- Golden Globe Awards
Nominee Profile 2023: “House of the Dragon”
Best Television Series – Drama – Nominee
The Golden Globe-nominated TV drama series, House of the Dragon, focuses on events that took place 200 years before the epic story that unfolded in the original drama, Game of Thrones.
To someone unfamiliar with the world of the George R.R. Martin fantasy books, ‘A Song of Ice and Fire,’ the two tales seem to have little in common – until you meet the Targaryen family.
House of the Dragon charts the history of House Targaryen from the arrival in Westeros of King Aegon I Targaryen (aka Aegon the Conqueror), to the early days in the reign of King Aegon II Targaryen. The series begins with King Viserys Targaryen (Paddy Considine) already the fifth Targaryen King to sit on the Iron Throne and rule the Seven Kingdoms. After his wife dies in childbirth, he announces his only daughter, Princess Rhaenyra Targaryen (Milly Alcock/Emma D’Arcy) as his heir to the throne. After he remarries and has two sons, an internal succession war continues pitting Rhaenyra against her uncle, Prince Daemon (Matt Smith), her aunt, Princess Rhaenys Targaryen (Eve Best), and her two half-brothers.
What could have happened after this time of enormous influence by one family ended two centuries later with the Targaryen line not only losing the throne but also most of the Targaryens themselves, along with their dragons?
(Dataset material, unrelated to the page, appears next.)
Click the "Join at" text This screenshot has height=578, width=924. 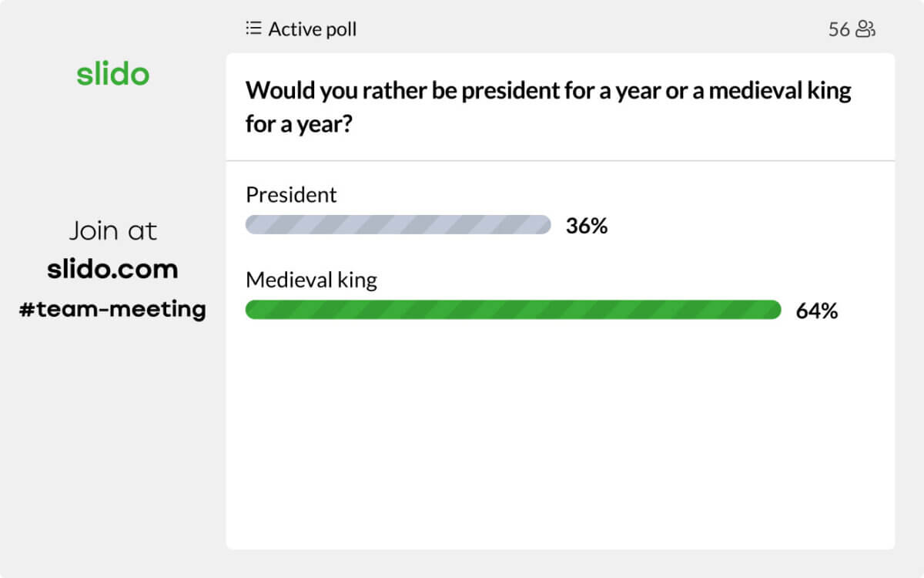coord(112,230)
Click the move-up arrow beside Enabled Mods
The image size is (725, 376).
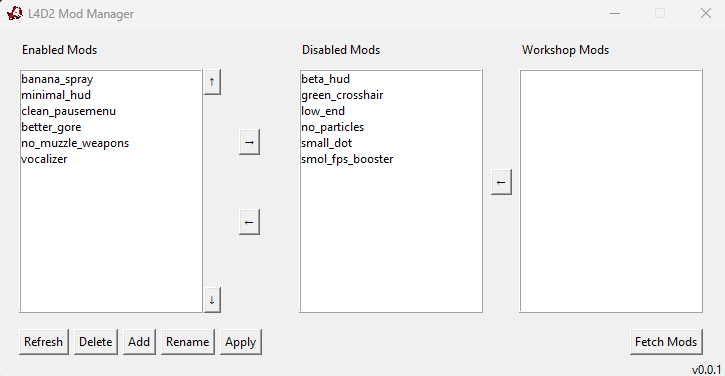tap(212, 82)
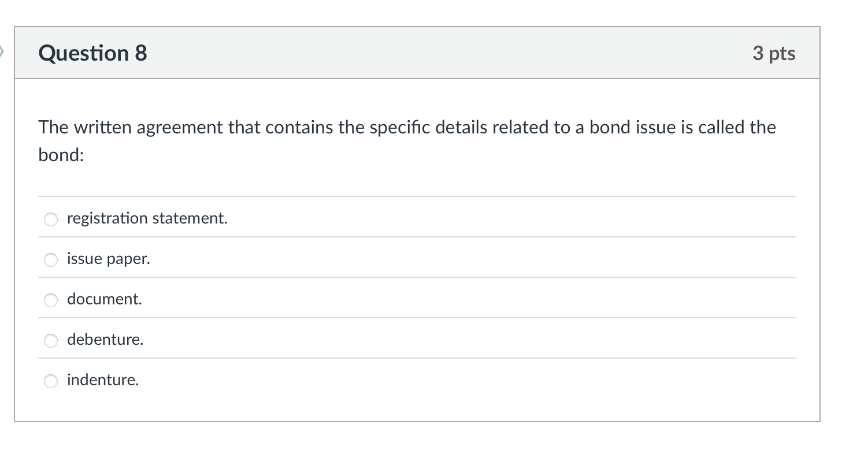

Show runner Ryan Condal, who co-created the show with George R.R. Martin, told a packed 2022 Comic Con panel, “I think the most compelling thing about this particular story is that it delves into the history of the Targaryen dynasty. We hear about that in the pages of ‘A Song of Ice and Fire,’ and the original series, Game of Thrones, but we never really get a real sense of it. In this series we begin at the absolute pinnacle of the dynasty, the height of power and wealth and influence. They have the most dragons that they’ll ever have, and it starts right before the bloom begins to come off the rose.”
Condal admits one of the biggest challenges of bringing the story to life was, in fact, the number of dragons that had to be depicted and portrayed in computer imagery. “There are 17 of them at the height of this period,” he tells the panel, “so it was really important to differentiate them, not only in the way they looked, but the way they behaved and acted and the way they bonded with their riders. A year before we started filming, we were working with a couple of conceptual designers and …George, who writes very detailed books, gave us the gift of specifying color and size and age. We’ve designed many tiers of dragons, all with such distinct personalities, and we had such a great time doing it, I think it shows.”